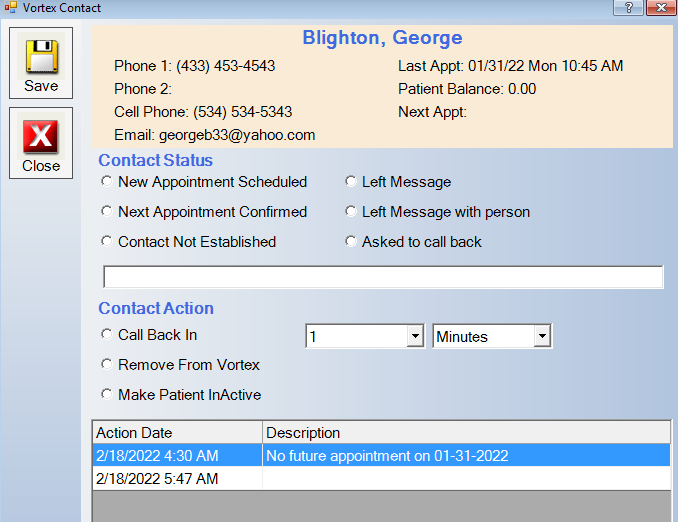Select the No future appointment history row
Image resolution: width=678 pixels, height=522 pixels.
[381, 455]
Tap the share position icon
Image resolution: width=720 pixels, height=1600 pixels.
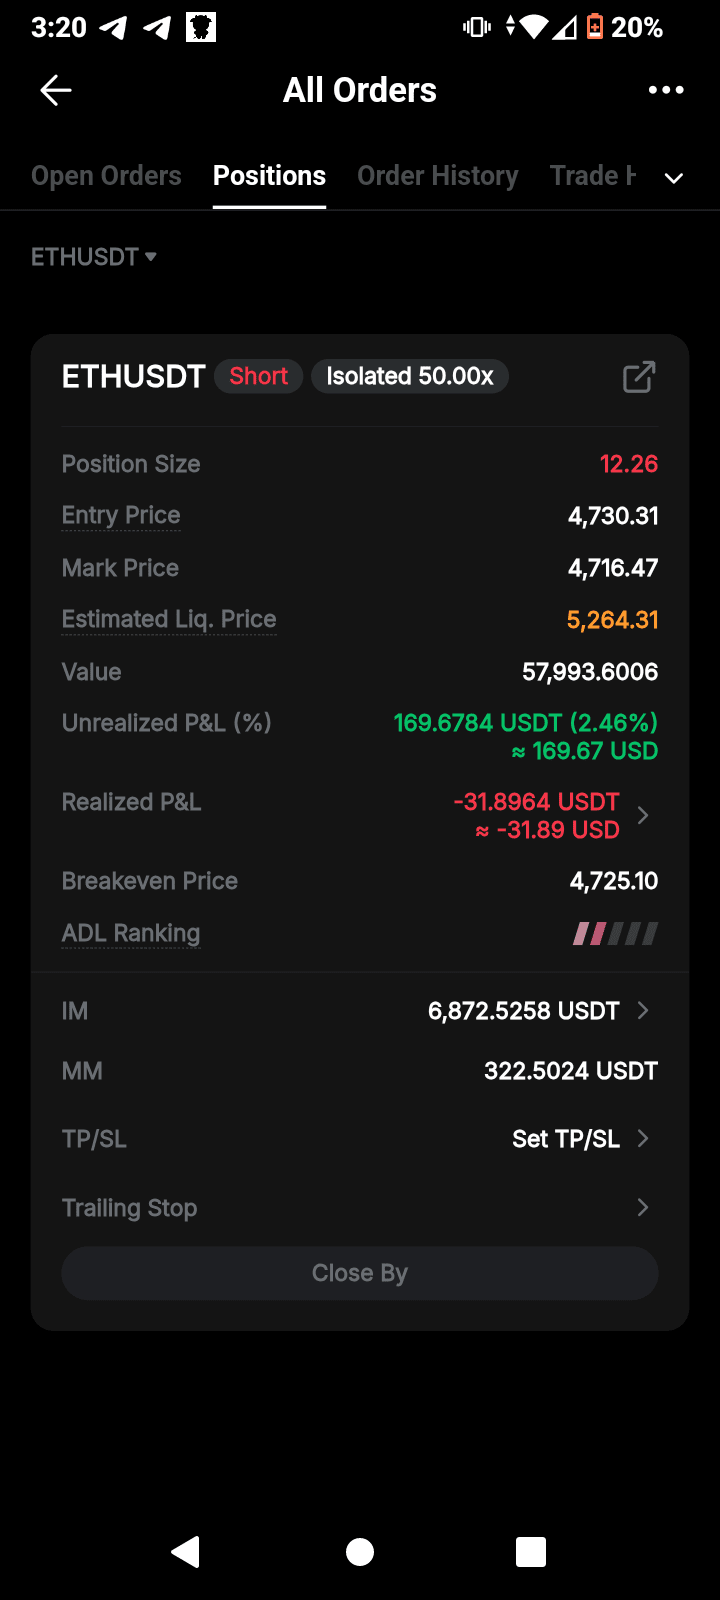tap(639, 377)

════

• Description of the task: With pictures left out, repeat exactly the lines from the line bearing "Image resolution: width=720" through the final line of the records above.

• Exercise result:
Image resolution: width=720 pixels, height=1600 pixels.
tap(639, 377)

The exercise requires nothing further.